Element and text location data
◆ ◆ ◆ ◆

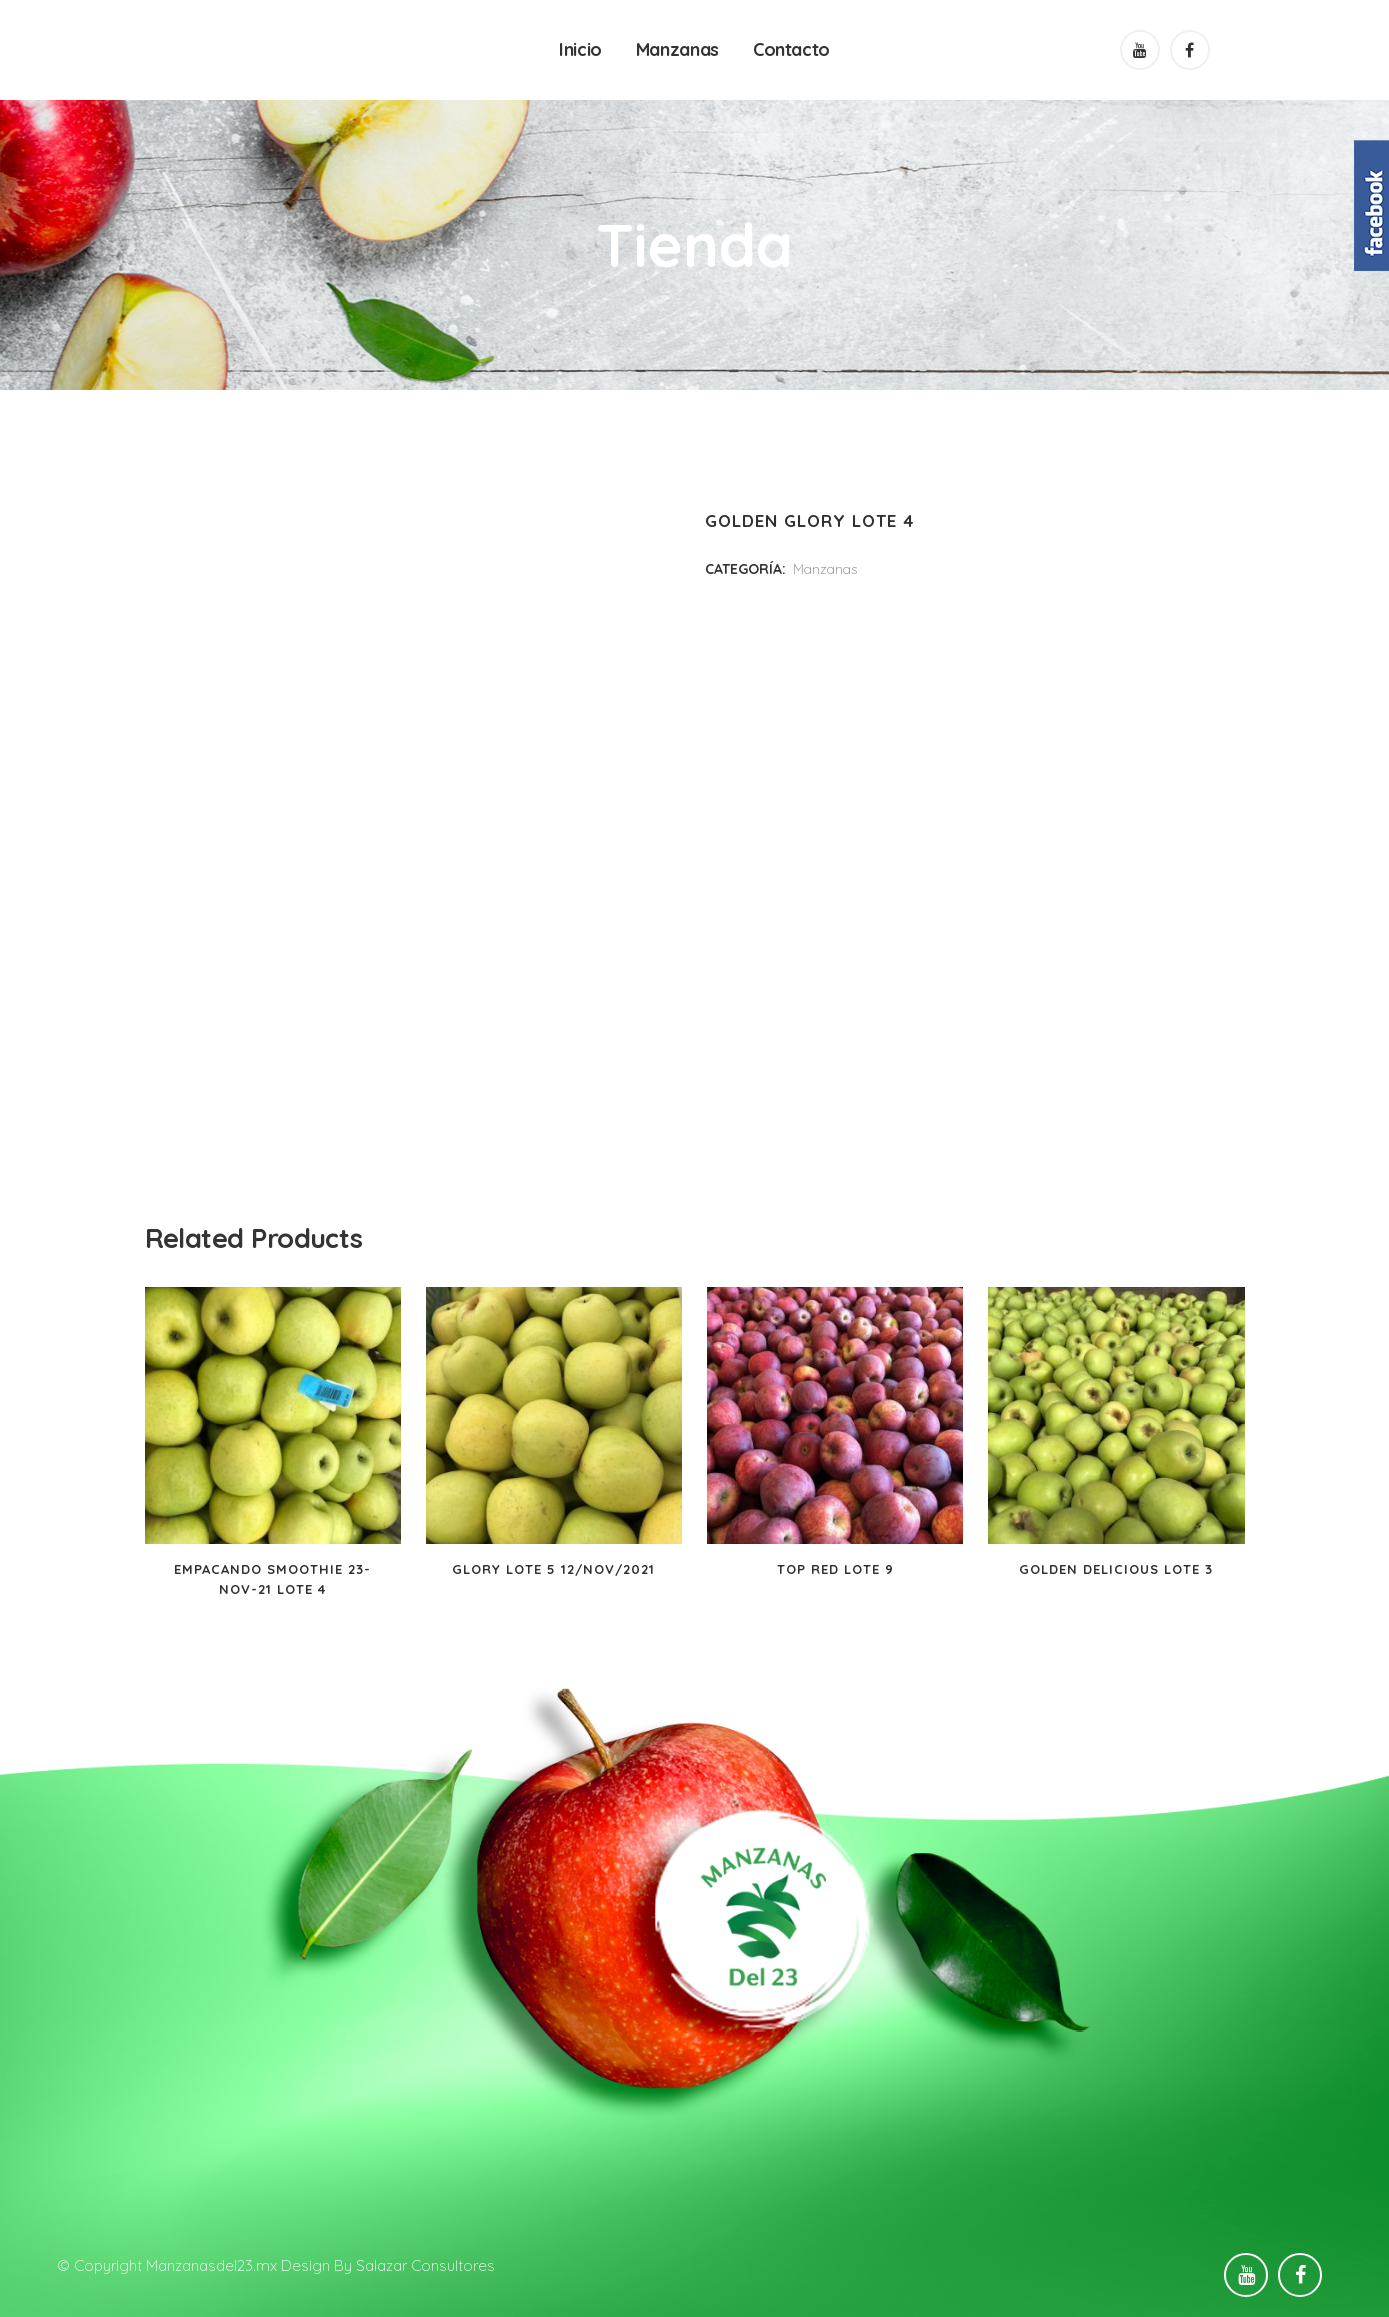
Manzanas (825, 569)
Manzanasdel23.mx (211, 2265)
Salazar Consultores (425, 2265)
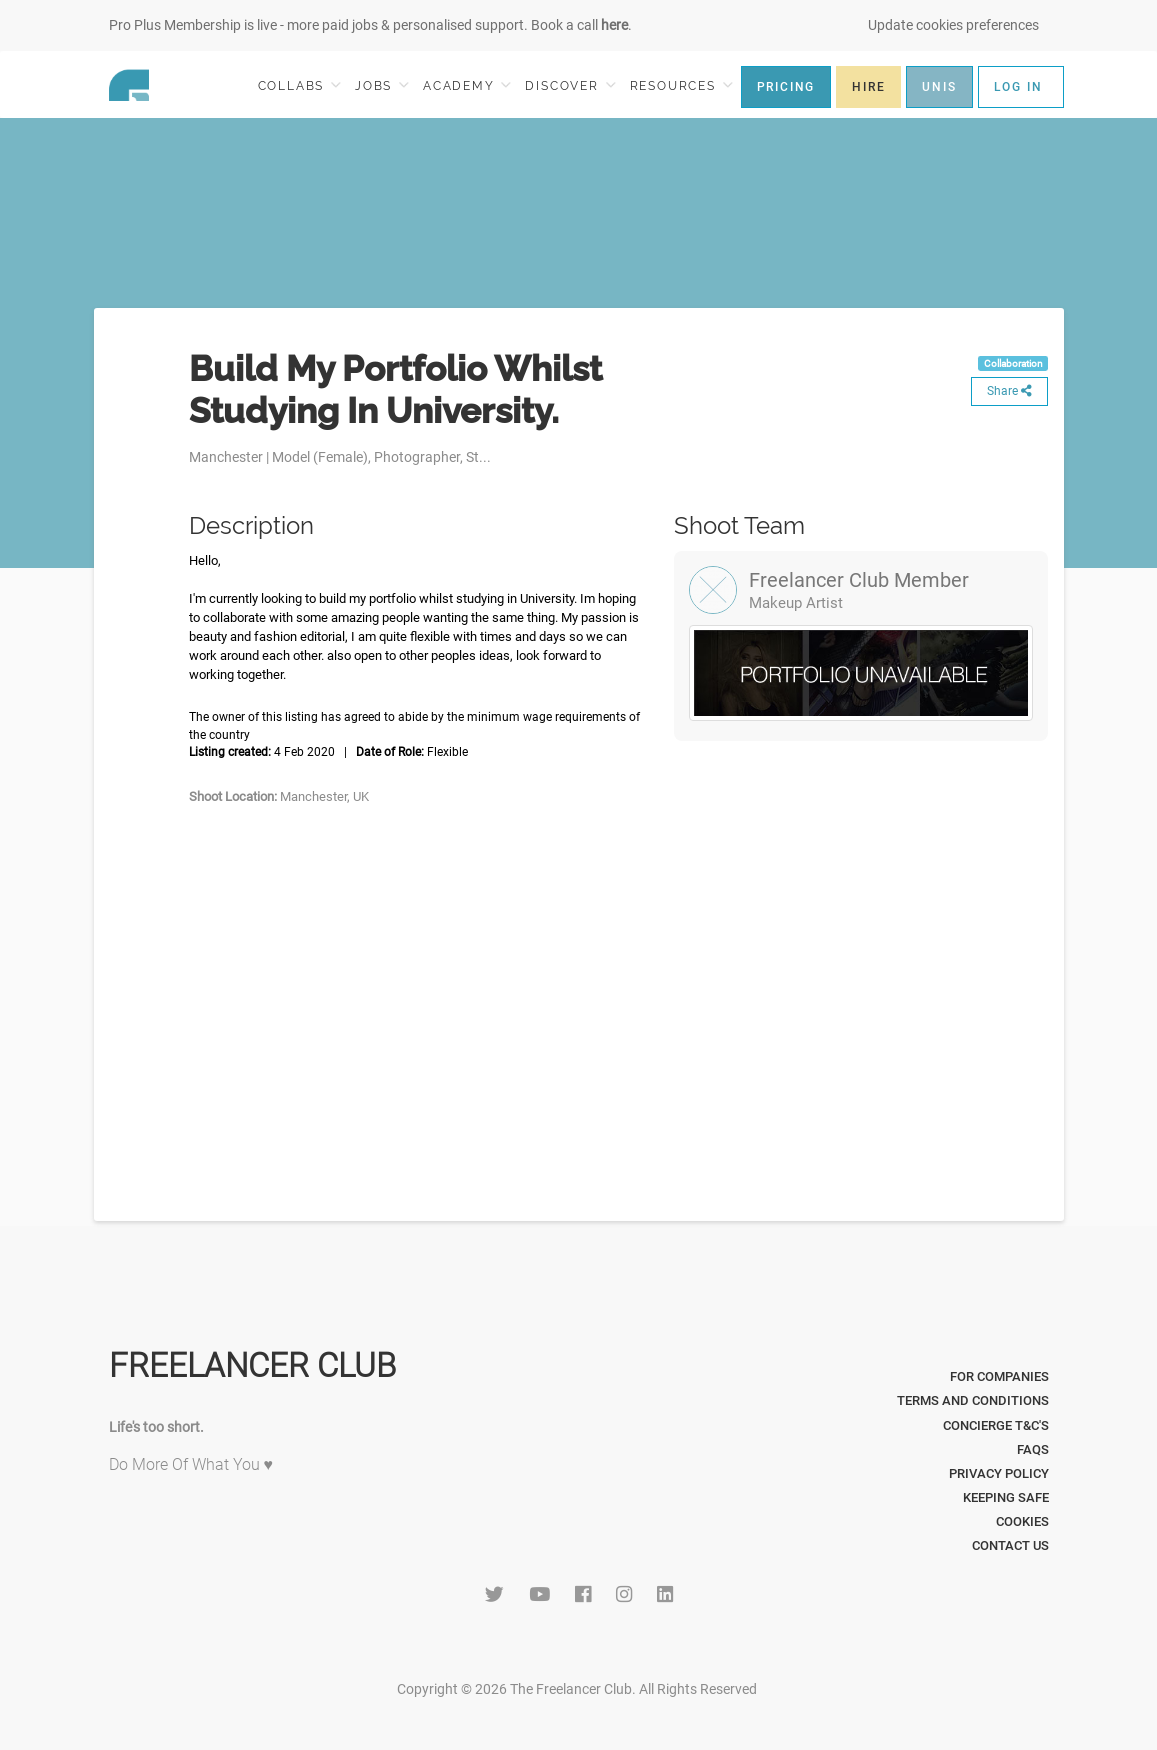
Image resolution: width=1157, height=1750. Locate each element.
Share (1009, 391)
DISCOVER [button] (570, 85)
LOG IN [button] (1018, 87)
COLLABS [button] (299, 85)
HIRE (868, 87)
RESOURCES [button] (681, 85)
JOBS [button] (382, 85)
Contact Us (1010, 1545)
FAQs (1033, 1449)
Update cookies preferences (953, 25)
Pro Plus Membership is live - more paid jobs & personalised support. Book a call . (370, 25)
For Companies (999, 1376)
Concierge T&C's (996, 1425)
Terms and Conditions (973, 1400)
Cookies (1022, 1521)
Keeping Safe (1006, 1497)
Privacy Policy (999, 1473)
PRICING (786, 87)
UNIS (939, 87)
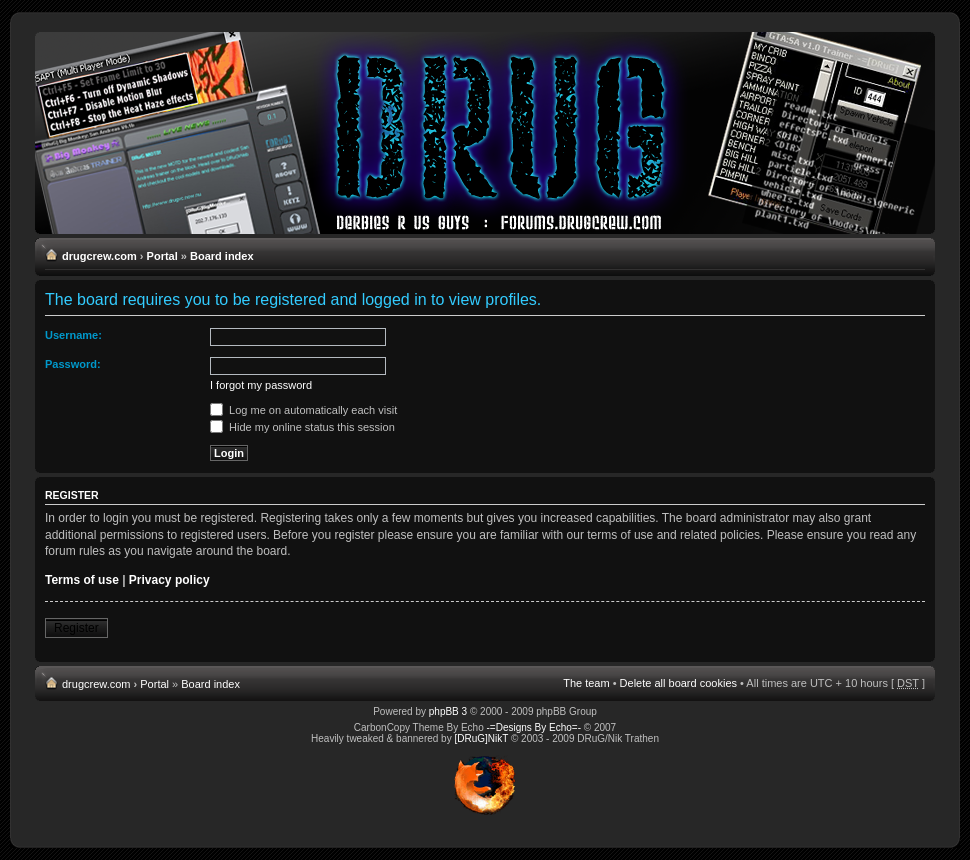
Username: (73, 335)
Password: (73, 364)
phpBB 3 (448, 711)
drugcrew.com (99, 256)
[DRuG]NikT (481, 738)
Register (76, 628)
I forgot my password (261, 385)
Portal (162, 256)
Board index (222, 256)
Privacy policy (169, 580)
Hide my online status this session (302, 427)
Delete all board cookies (678, 683)
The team (586, 683)
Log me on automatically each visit (303, 410)
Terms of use (82, 580)
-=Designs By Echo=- (534, 727)
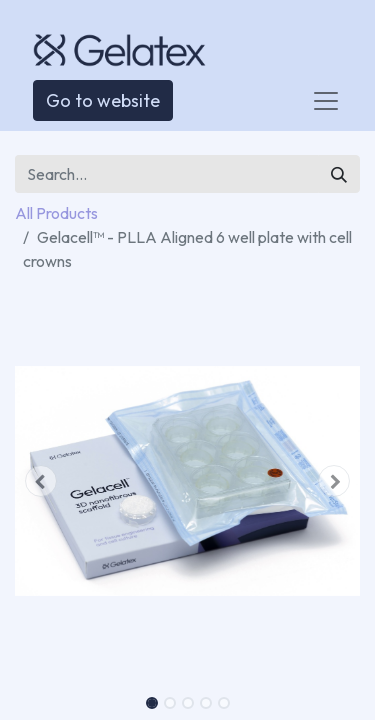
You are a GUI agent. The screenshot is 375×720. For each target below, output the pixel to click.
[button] (41, 481)
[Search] (339, 174)
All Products (56, 213)
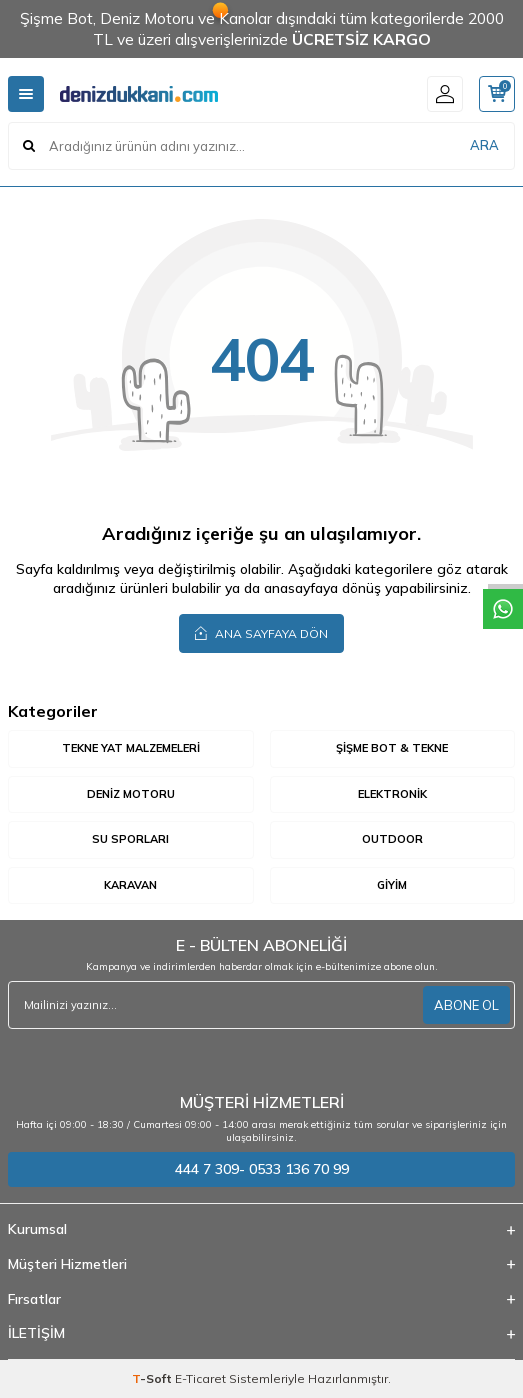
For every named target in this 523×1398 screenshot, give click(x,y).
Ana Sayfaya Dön (261, 633)
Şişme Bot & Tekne (392, 748)
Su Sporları (130, 839)
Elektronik (392, 794)
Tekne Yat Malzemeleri (131, 748)
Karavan (130, 885)
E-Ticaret (200, 1378)
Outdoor (392, 839)
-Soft (153, 1378)
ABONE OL (466, 1005)
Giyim (392, 885)
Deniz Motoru (131, 794)
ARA (484, 145)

◆ ◆ ◆ ◆

### [What you are asked to do]
Quote every one of the records above word for word, leaving out the pictures.

### [Complete output]
Manzanas (825, 569)
Manzanasdel23.mx (211, 2265)
Salazar Consultores (425, 2265)
Image resolution: width=1157, height=1750. Locate each element.
Share (1009, 391)
DISCOVER [button] (570, 85)
LOG IN [button] (1018, 87)
COLLABS [button] (299, 85)
HIRE (868, 87)
RESOURCES [button] (681, 85)
JOBS [button] (382, 85)
Contact Us (1010, 1545)
FAQs (1033, 1449)
Update cookies preferences (953, 25)
Pro Plus Membership is live - more paid jobs & personalised support. Book a call . (370, 25)
For Companies (999, 1376)
Concierge T&C's (996, 1425)
Terms and Conditions (973, 1400)
Cookies (1022, 1521)
Keeping Safe (1006, 1497)
Privacy Policy (999, 1473)
PRICING (786, 87)
UNIS (939, 87)
Username: (73, 335)
Password: (73, 364)
phpBB 3 (448, 711)
drugcrew.com (99, 256)
[DRuG]NikT (481, 738)
Register (76, 628)
I forgot my password (261, 385)
Portal (162, 256)
Board index (222, 256)
Privacy policy (169, 580)
Hide my online status this session (302, 427)
Delete all board cookies (678, 683)
The team (586, 683)
Log me on automatically each visit (303, 410)
Terms of use (82, 580)
-=Designs By Echo=- (534, 727)
You are a GUI agent. The screenshot is 375×720. For each target below, output the pixel to click.
[button] (41, 481)
[Search] (339, 174)
All Products (56, 213)
For every named target in this 523×1398 screenshot, give click(x,y).
Ana Sayfaya Dön (261, 633)
Şişme Bot & Tekne (392, 748)
Su Sporları (130, 839)
Elektronik (392, 794)
Tekne Yat Malzemeleri (131, 748)
Karavan (130, 885)
E-Ticaret (200, 1378)
Outdoor (392, 839)
-Soft (153, 1378)
ABONE OL (466, 1005)
Giyim (392, 885)
Deniz Motoru (131, 794)
ARA (484, 145)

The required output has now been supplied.